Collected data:
+--
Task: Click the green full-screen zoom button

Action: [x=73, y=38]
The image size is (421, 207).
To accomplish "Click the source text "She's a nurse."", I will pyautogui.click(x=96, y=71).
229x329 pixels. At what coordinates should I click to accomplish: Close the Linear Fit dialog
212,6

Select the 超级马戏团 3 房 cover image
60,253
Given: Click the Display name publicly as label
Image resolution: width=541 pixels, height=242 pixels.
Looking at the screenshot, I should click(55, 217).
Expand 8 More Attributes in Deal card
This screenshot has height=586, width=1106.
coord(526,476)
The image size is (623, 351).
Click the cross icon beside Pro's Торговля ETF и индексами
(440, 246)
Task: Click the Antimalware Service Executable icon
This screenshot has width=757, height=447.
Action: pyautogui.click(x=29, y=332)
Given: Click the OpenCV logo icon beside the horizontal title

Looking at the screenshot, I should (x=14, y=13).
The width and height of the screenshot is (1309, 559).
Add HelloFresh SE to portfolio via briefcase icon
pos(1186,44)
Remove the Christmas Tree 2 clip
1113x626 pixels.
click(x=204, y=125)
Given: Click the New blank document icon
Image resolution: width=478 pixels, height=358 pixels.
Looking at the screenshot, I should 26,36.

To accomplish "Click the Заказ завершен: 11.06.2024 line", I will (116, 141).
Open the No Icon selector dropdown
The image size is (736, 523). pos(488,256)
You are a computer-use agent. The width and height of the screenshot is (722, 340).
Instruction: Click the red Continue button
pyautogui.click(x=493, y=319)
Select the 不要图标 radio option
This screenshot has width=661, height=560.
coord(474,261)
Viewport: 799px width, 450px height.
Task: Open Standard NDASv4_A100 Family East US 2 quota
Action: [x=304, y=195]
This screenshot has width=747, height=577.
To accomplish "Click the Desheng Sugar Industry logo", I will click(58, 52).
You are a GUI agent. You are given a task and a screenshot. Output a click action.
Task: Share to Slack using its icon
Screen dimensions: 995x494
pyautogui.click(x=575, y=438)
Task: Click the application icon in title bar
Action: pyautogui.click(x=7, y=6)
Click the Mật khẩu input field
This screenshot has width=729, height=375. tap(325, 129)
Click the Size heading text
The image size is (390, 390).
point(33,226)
+--
** Exercise prompt **
Out of the entries, report each line that contains the word "agent".

** Exercise solution **
You are a computer-use agent. The width and height of the screenshot is (722, 340).
You are a GUI agent. You are given a task and a screenshot. Output a click action.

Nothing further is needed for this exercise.